Tiessen helped Global Affairs Canada craft the gender equality and empowerment measurement, a new tool that assesses projects using qualitative measures instead of just how many people are reached and how much funding was involved.  

"I've seen this in practice, when I've gone to various countries to see how gender equality is being measured," she said.

"It really kept falling to this very simple measure of how many women showed up for an event or a workshop or a project.

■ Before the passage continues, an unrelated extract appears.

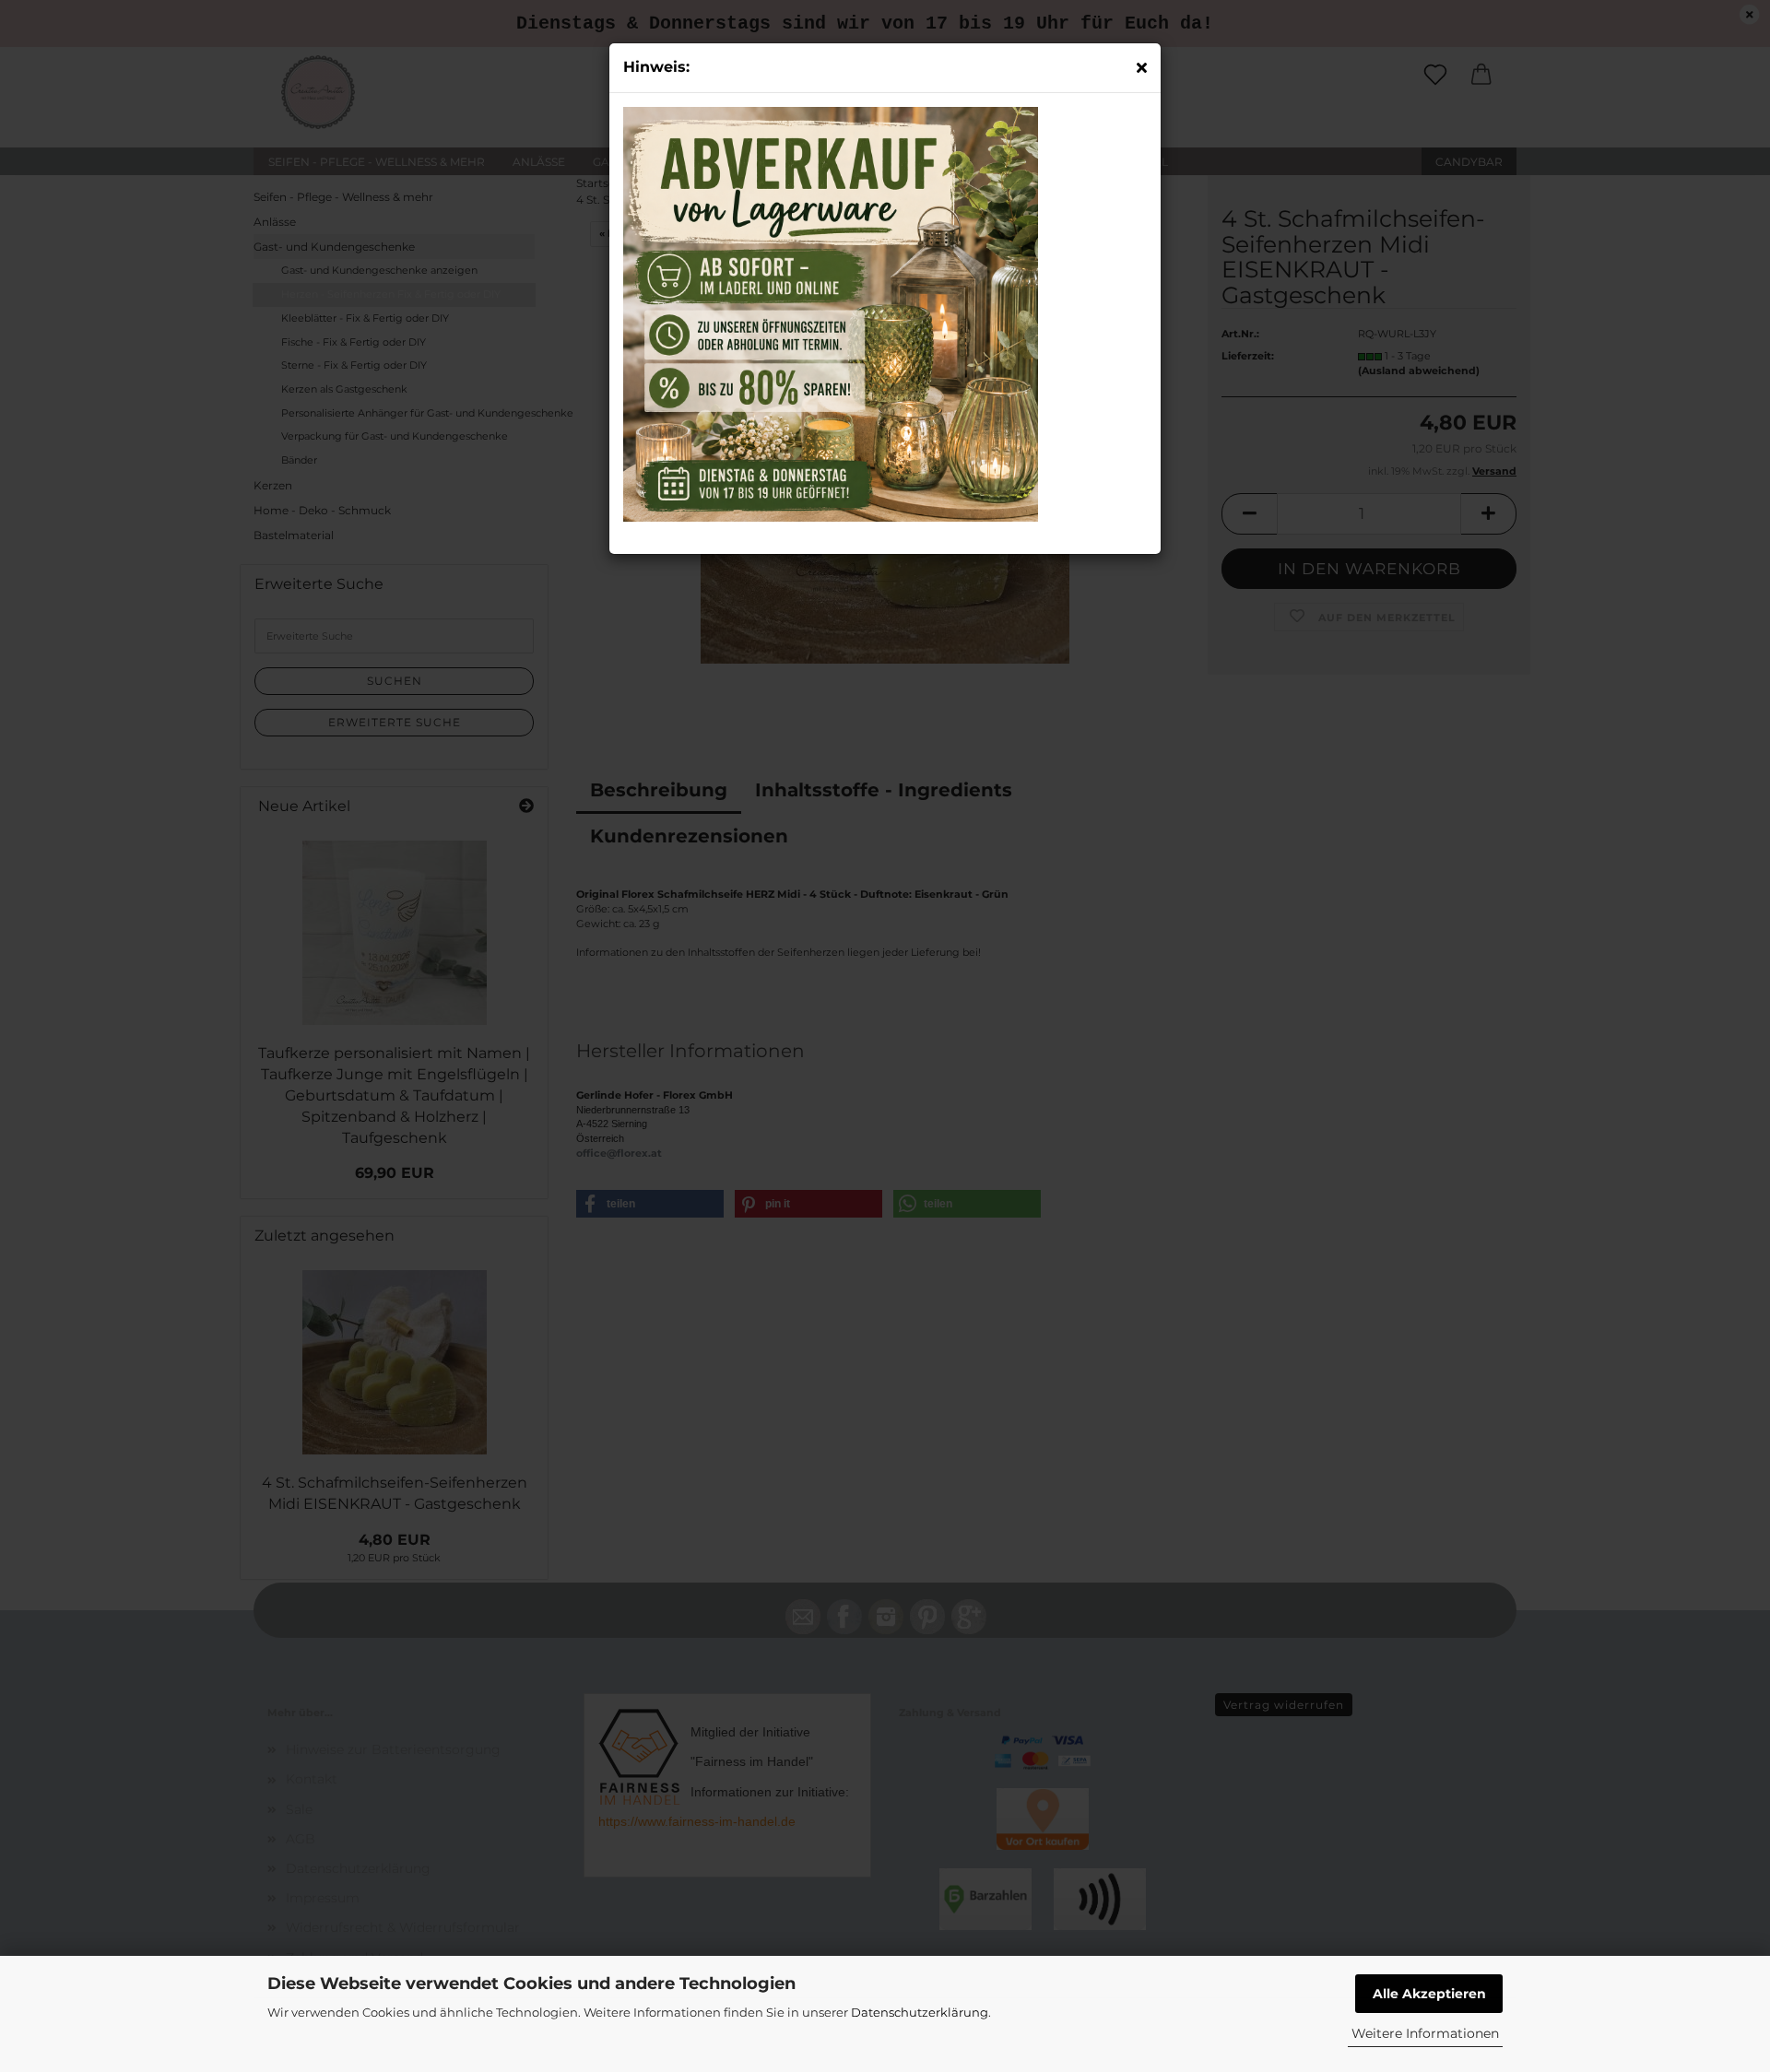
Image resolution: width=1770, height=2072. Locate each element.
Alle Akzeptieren (1429, 1993)
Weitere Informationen (1425, 2033)
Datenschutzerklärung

It's just so challenging to get beyond that number-counting, because it takes a lot of time to do gender assessments."

The auditors only looked at direct development aid, which excludes the one-third of Canada's aid dollars that are sent to United Nations organizations or as humanitarian relief to emerging crises. 

The analysis examined records Ottawa created and assembled in the four years ending in March 2021, but not the actual activities of the foreign groups that get Canadian funding.

The audit noted that Canada missed its target for half of bilateral aid to be sent to sub-Saharan Africa, because "the department reallocated money to respond to needs emerging from the coronavirus disease (COVID-19) pandemic and the invasion of Ukraine."

Hogan's office said it lacked specific information on how much money had been diverted to each.

Sajjan contested Hogan's characterization, saying that the Liberals instead spent more on development aid and that this caused them to miss their target for the percentage of development dollars reaching Africa.

The audit also argued that Ottawa does a poor job of assessing intersectionality, which are the various factors that contribute to people being excluded from society. For example, the feminist funding took into context the age of women involved in programs, but not other factors such as disabilities or sexual orientation.

This report by The Canadian Press was first published March 27, 2023.

— With files from Laura Osman and Mickey Djuric.